Exercise instructions:
1. According to the RAPToR page, which file holds the main function, multige_im?
2. Copy the RAPToR page starting with "We also developed" and going on through "(length of ncol(interpGE[[1]]))", swapping "infer" for "estimate".

Adding support to multiple branching trajectories on RAPToR

This repository contains a demonstration of the RAPToR tool with multiple branching trajectories. The algorithm is described in this paper. The code is based on the original RAPToR implementation.

Implementation

The main function is multige_im in the multige_im.R file.

Parameters: X: Expression matrix (genes by samples), expecting log1p(tpm) p: Pheno data, samples as rows. Must at the minimum have the variables used in formulas. lineages: named list of vectors of indices or booleans defining each lineage formulas: the formulas to use for each model. can be given as - a single formula to use the same for all lineages/components - a vector of size length(lineages) to use lineage-specific formulas - a vector of size length(ncs) to use component-specific formulas - a matrix of dim [length(lineages), length(ncs)] to use lineage- and component-specific formulas

Returns: dim_red: whether to use pca/ica nc: the number of components to extract ncs (optional): which components to keeo. defaults to 1:nc.

We also developed a function to infer lineages on top of the usual RAPToR output. This function is the ale function in the ale.R file. It is based on the original ae function.

Parameters: samp: a gene expression matrix (genes by samples). multiref: a list with

  • $interpGE, a named list of gene expression matrices (one per lineage), as returned by predict_mgeim()
  • $time, a vector of time values (length of ncol(interpGE[[1]]))

In addition to these two you will find several utility functions in the utils.R file.

Data

For this analysis we worked with a single-cell C.elegans dataset Packer et al. (2019). The data is accessible on GEO: GSE126954. The data is also accessible via the VisCello R package (Zhu, Murray, Tan, and Kim 2019) and the expression matrix is directly downloadable from their GitHub repository here.

Usage

The whole analysis can be found in the neurons_analysis.R file as well as the neurons_analysis.Rms notebook, compiled with knitr into the neurons_analysis.html file.

Several figures were generated in the fig folder.

A complete analysis of another dataset is also accessible in the multit_traj.R file. In this one we analysed a single-cell profiling data by Hashimshony et al. (2015). The data is accessible on GEO: GSE50548.

Finaly, a slingshot demonstration can be found in the slingshot_analysis.R file.

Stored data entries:

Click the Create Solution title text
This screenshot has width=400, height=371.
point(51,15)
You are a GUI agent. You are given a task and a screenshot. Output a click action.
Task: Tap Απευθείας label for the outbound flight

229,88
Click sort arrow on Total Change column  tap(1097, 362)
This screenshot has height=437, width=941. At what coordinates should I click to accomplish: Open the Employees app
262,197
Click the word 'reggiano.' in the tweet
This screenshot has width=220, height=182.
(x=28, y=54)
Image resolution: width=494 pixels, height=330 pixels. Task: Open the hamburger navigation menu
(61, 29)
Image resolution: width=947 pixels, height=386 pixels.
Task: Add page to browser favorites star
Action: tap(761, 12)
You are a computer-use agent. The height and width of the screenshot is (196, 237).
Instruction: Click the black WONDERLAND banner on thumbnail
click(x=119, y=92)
--
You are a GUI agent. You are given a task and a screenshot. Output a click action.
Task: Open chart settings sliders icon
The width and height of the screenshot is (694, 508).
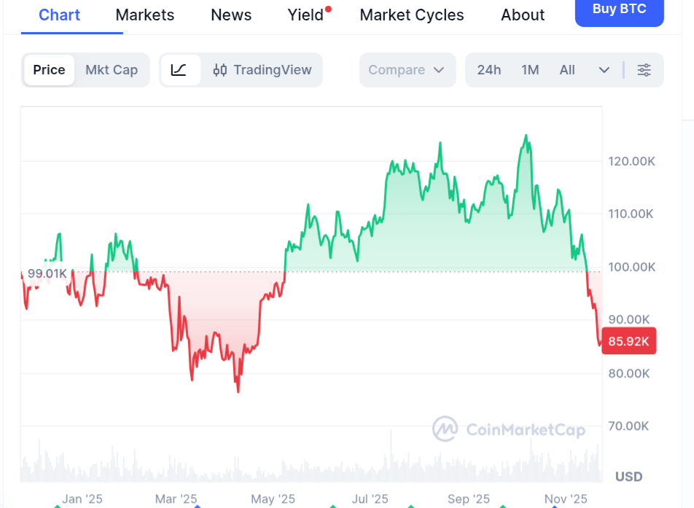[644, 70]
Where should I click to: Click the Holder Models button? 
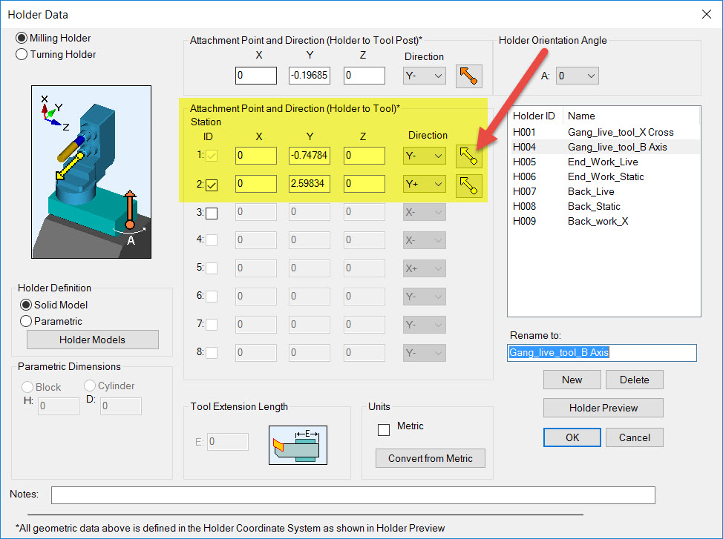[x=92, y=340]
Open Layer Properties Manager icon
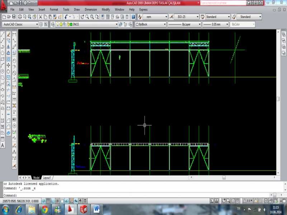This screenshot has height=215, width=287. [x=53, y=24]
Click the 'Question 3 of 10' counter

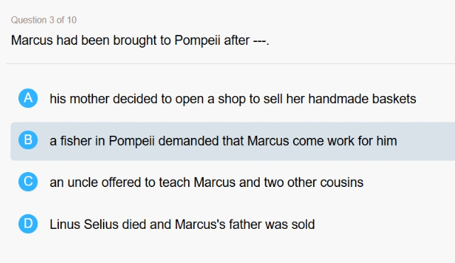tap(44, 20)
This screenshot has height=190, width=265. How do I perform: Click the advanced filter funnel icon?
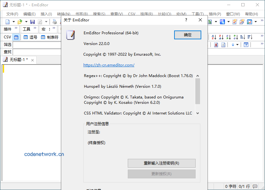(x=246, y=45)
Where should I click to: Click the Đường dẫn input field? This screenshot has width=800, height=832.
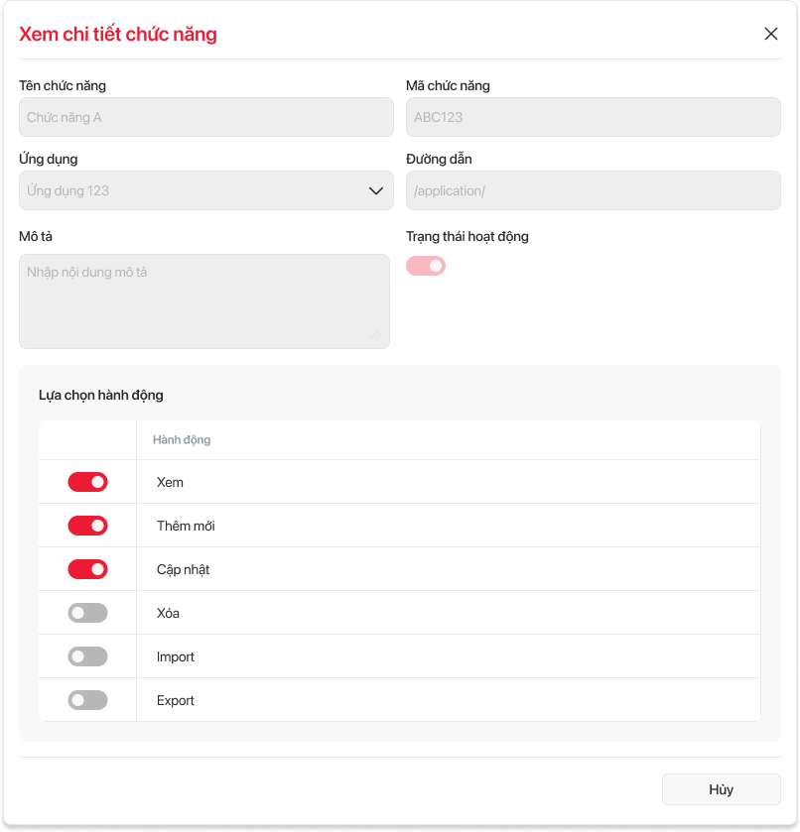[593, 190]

Solution list:
1. The multige_im.R file.

2.
We also developed a function to estimate lineages on top of the usual RAPToR output. This function is the ale function in the ale.R file. It is based on the original ae function.

Parameters: samp: a gene expression matrix (genes by samples). multiref: a list with

  • $interpGE, a named list of gene expression matrices (one per lineage), as returned by predict_mgeim()
  • $time, a vector of time values (length of ncol(interpGE[[1]]))